§ **Study material**
····················

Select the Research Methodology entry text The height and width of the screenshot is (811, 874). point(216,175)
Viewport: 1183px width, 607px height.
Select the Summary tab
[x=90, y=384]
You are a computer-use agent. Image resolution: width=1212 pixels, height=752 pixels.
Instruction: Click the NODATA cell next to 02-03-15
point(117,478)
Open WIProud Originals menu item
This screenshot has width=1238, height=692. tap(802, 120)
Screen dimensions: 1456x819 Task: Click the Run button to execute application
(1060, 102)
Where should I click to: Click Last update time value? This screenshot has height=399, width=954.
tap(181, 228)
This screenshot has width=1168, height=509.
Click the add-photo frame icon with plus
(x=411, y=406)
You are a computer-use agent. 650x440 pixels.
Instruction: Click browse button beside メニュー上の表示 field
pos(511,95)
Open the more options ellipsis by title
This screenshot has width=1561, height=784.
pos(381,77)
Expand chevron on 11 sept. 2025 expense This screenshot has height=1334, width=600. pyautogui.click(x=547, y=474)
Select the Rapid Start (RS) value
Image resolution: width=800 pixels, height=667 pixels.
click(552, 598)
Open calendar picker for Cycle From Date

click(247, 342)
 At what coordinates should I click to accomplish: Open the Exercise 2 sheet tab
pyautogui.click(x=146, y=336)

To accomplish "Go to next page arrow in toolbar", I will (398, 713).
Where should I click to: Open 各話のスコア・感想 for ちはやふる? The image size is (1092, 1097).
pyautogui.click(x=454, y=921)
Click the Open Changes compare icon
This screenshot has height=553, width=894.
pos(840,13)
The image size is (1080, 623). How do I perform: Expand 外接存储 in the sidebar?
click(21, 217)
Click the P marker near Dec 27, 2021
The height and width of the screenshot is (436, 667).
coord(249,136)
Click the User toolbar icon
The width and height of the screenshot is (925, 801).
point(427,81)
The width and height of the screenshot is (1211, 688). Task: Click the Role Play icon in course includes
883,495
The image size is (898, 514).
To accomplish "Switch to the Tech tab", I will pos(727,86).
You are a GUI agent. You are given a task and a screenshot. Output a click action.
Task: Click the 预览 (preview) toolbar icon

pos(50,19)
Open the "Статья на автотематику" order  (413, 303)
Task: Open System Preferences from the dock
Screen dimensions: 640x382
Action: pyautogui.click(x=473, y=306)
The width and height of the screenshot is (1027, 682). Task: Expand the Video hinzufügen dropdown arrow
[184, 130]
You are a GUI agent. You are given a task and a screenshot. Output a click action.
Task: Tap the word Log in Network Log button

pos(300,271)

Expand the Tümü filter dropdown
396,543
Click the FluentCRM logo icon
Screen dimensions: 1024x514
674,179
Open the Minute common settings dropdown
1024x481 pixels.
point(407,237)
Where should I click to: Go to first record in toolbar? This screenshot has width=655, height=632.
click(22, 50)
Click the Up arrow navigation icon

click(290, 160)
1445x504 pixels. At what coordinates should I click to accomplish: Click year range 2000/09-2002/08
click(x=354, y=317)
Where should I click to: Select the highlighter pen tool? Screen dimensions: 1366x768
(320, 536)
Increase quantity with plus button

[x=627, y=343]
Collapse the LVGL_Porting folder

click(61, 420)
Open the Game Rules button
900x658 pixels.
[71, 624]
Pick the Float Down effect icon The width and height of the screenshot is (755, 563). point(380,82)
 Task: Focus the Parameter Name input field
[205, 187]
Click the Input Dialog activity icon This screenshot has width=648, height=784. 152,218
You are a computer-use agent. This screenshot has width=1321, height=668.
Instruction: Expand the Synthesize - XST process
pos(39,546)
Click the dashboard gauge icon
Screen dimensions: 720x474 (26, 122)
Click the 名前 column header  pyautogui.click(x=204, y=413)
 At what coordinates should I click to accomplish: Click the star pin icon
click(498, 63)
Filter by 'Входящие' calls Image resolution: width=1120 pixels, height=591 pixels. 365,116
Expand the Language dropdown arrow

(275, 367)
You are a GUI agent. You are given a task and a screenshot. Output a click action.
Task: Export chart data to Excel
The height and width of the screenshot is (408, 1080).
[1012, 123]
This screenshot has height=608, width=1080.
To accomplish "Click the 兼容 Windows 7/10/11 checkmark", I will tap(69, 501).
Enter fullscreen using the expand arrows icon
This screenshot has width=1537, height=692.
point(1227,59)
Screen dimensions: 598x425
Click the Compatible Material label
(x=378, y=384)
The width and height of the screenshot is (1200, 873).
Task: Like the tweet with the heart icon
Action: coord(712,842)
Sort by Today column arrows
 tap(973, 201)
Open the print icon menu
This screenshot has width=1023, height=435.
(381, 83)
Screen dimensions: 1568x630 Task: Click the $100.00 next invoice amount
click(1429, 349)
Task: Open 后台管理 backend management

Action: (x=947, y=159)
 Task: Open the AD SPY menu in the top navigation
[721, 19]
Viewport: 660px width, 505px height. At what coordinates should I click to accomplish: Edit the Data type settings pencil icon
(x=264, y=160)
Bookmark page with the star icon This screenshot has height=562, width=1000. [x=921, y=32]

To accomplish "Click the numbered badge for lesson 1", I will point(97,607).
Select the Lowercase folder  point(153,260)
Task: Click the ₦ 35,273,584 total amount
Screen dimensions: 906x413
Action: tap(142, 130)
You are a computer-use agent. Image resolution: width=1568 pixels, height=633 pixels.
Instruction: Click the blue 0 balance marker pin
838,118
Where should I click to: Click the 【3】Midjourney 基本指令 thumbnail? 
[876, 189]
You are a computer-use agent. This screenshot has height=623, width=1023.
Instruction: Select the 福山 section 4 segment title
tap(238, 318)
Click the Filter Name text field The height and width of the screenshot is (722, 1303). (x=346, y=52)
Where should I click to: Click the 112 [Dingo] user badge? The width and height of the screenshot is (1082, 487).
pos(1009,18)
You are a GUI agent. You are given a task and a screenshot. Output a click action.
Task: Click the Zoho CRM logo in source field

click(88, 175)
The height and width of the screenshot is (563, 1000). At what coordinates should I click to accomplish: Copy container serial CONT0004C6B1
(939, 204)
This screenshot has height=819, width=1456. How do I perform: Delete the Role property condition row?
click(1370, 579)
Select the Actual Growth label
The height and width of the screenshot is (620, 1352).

····················

Give an exact copy of the lines above from the line with "Task: Export chart data to Excel" up to and including the line with "Enter fullscreen using the expand arrows icon", and leave everything else out.

Task: Export chart data to Excel
The height and width of the screenshot is (408, 1080).
[1012, 123]
This screenshot has height=608, width=1080.
To accomplish "Click the 兼容 Windows 7/10/11 checkmark", I will tap(69, 501).
Enter fullscreen using the expand arrows icon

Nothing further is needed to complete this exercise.